Barkley, who played nine rounds and was champion four times in black-only competitions before becoming a basketball star, was honoured with the Order of the Golf Order of Merit in May 2013.
Woods, 36, told ESPN: “Charles deserved to be one of the all-time greats of our sport.
“Without his vision, Nike and The Golf Channel would not be where they are today.
“We got to the point where he was saying things even the golf courses and PGA Tour wouldn’t touch, but by him voicing his opinions, they did.
“I’ve always said Charles is what drove me to be who I am, and without him there would be no Tiger Woods.”
Charles Barkley won 10 All-Star games
Media playback is not supported on this device Poised Charles Barkley on golf and freestyle
Barkley was the first black player invited to appear on an All-Star game – despite having only played golf for six years.

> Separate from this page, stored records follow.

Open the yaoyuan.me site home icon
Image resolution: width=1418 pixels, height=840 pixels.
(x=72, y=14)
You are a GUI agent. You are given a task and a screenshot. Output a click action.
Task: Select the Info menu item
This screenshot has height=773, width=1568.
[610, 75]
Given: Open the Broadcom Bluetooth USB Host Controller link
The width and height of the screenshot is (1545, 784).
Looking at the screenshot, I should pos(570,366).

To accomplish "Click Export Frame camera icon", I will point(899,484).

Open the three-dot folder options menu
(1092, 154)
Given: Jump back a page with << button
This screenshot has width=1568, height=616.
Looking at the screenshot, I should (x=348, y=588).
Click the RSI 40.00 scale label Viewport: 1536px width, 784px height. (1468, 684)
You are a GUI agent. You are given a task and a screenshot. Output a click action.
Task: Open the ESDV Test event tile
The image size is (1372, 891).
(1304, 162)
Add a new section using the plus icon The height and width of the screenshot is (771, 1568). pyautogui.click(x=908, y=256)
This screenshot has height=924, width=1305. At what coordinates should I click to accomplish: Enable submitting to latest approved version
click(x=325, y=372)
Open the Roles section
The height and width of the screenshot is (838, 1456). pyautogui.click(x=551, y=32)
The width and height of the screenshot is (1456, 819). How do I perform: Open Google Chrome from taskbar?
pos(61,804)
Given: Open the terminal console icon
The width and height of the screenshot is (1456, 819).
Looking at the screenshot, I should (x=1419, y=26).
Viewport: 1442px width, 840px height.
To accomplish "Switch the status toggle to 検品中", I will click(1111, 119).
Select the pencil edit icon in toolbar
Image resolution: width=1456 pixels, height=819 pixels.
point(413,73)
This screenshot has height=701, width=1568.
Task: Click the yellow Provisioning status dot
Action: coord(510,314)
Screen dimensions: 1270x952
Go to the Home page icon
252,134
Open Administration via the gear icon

He became one of the biggest stars of basketball, winning an NBA title with the Seattle SuperSonics in 1996 and a Tony Award for best actor as boxer “Sweet Pea” Joe Vargas in the 1997 Broadway production of A Raisin in the Sun.
He captained the US team at the 1994 World Cup – three years before Woods’s famous triumph in Australia – and took his record for consecutive road wins to 13 when he clinched the 1996 NCAA Championship at Georgia Tech.
He captured two more titles in the next three years and turned professional in 1986.
On Sunday Barkley, whose best round of 67 equalled the best in tournament history, was presented with a special commemorative golf ball at Muirfield Village Club in Ohio by Arnold Palmer, a club member.